INSTRUCTIONS TO FOLLOW
Reproduce the line containing "[Trockeneis Online - Pellets, Nuggets" and every line after it through the end of the records. Include nothing else.

Stored data entries:
+ + +

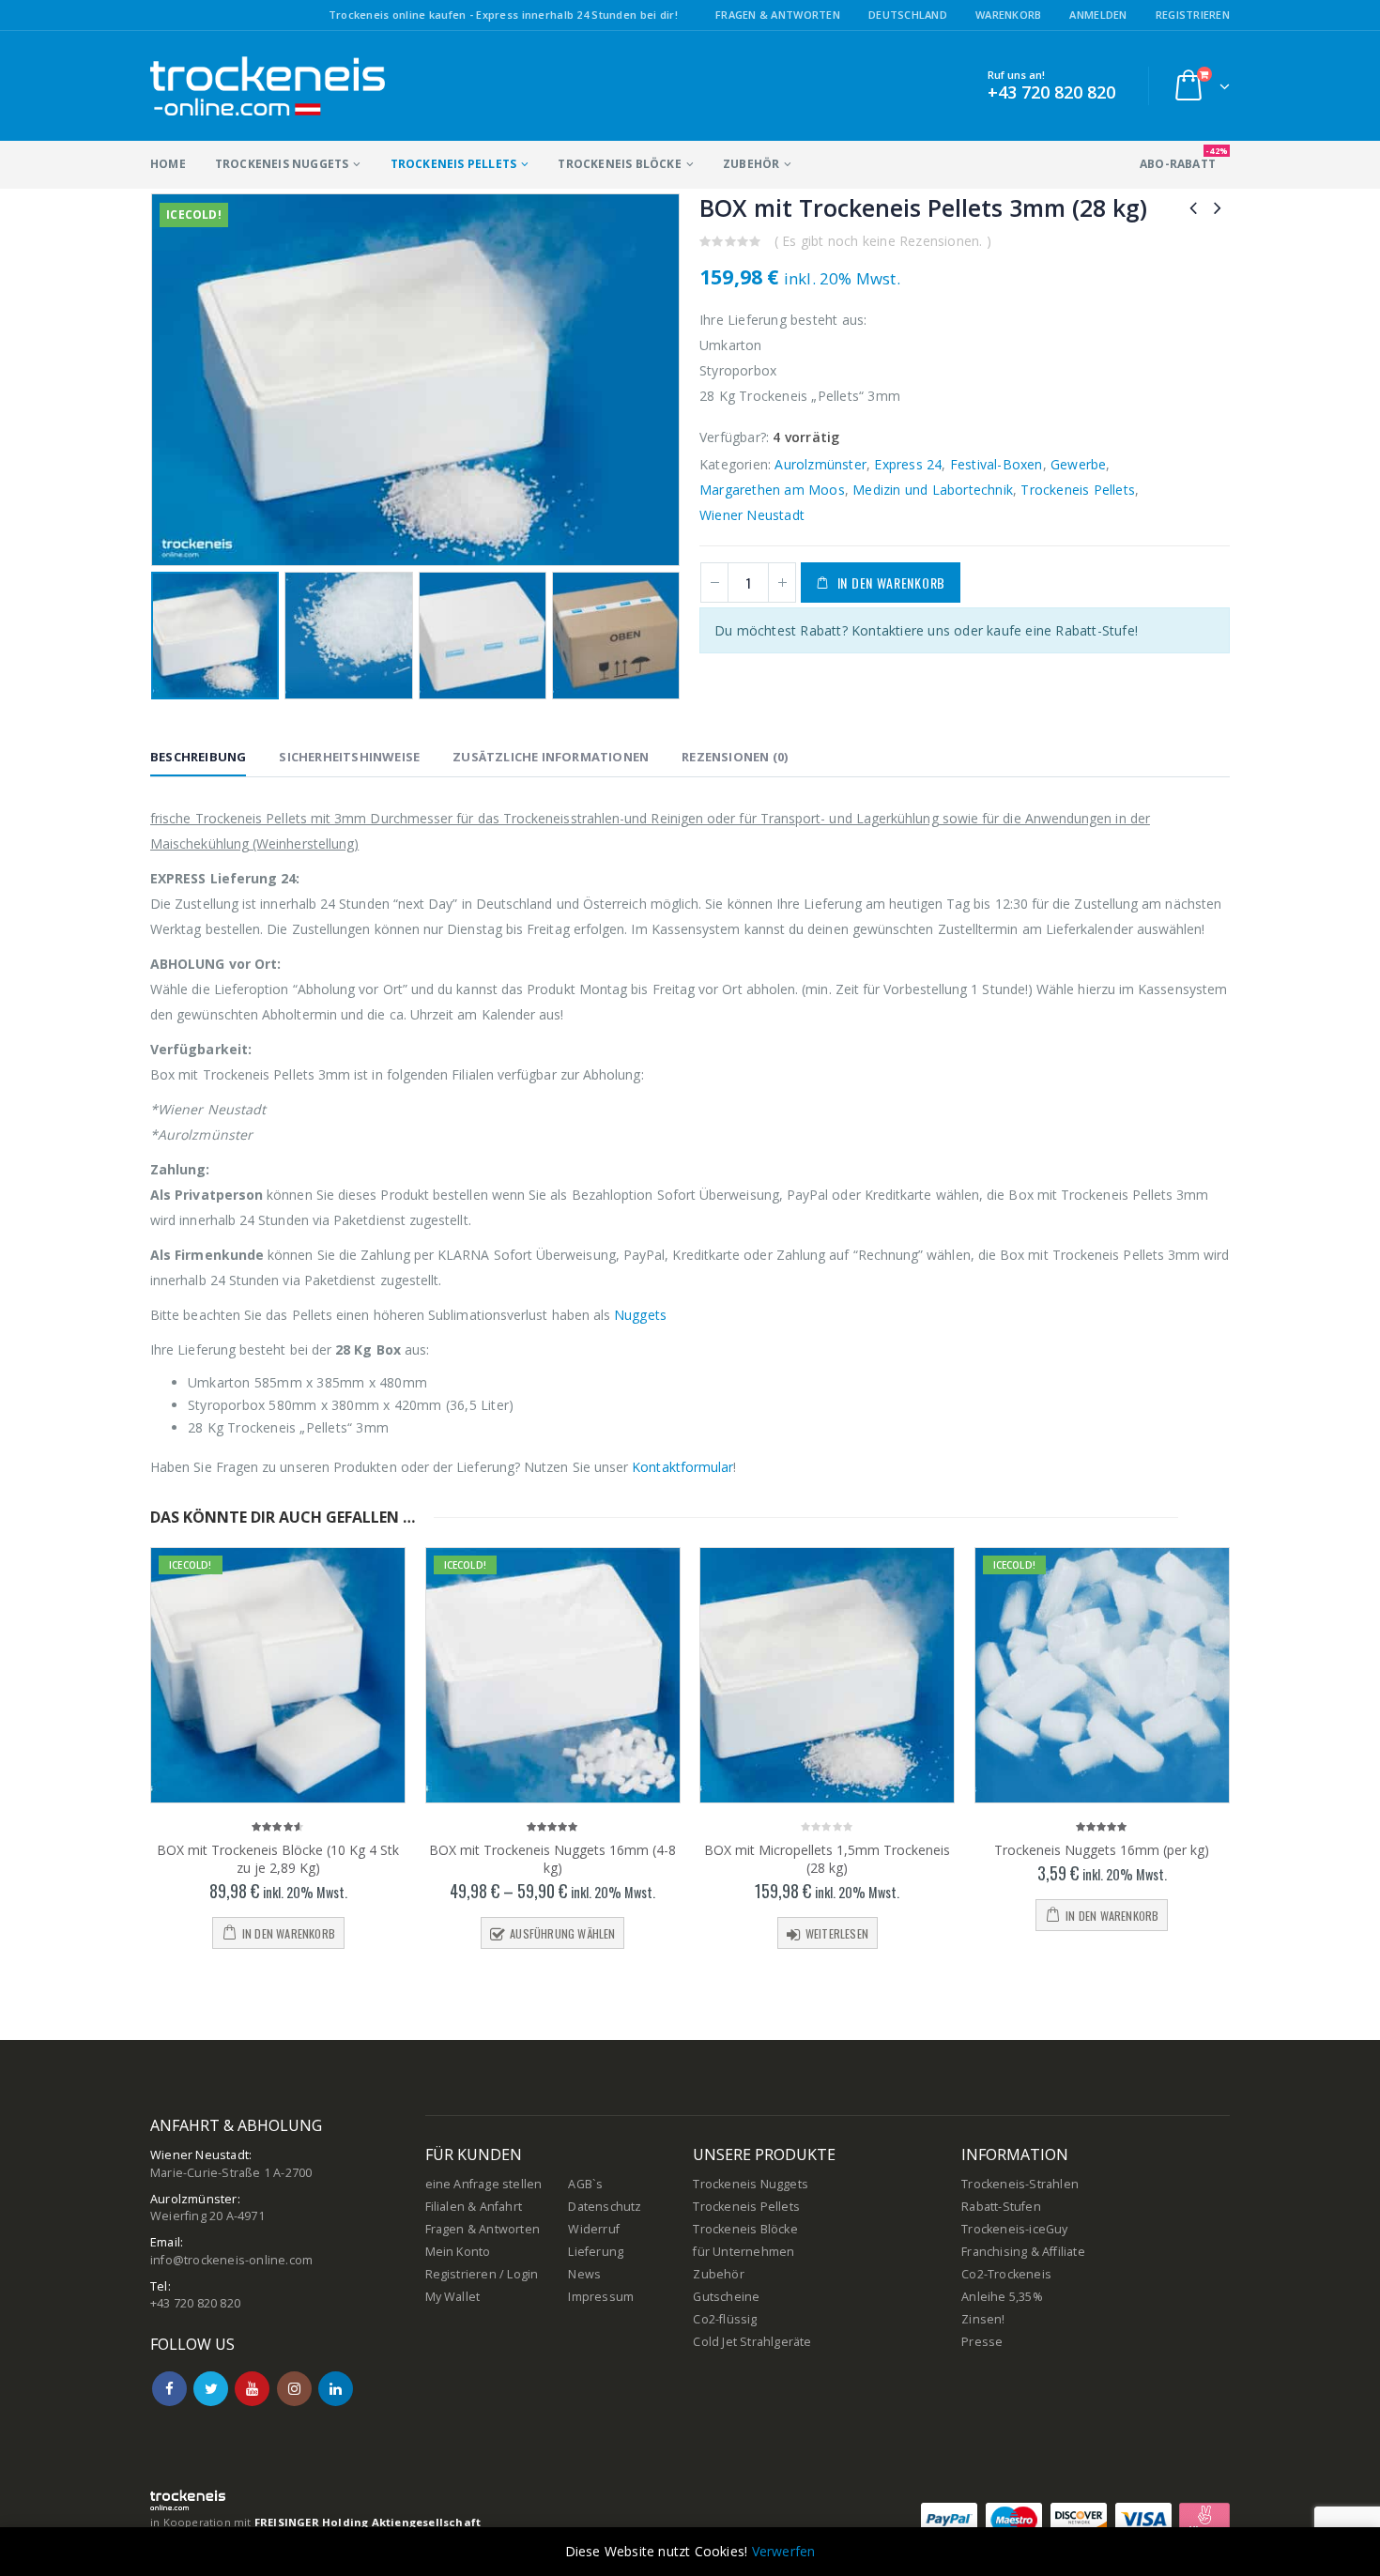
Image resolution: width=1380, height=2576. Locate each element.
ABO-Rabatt (1184, 158)
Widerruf (594, 2229)
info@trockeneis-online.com (231, 2260)
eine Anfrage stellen (484, 2184)
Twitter (210, 2388)
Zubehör (751, 164)
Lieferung (595, 2252)
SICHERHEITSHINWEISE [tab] (349, 756)
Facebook (169, 2388)
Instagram (294, 2388)
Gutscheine (726, 2297)
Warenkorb (1008, 15)
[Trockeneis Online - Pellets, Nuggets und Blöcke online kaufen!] (267, 85)
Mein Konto (458, 2252)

+ + +

ANSWER TO THIS PROBLEM
[Trockeneis Online - Pellets, Nuggets und Blöcke online kaufen!] (267, 85)
Mein Konto (458, 2252)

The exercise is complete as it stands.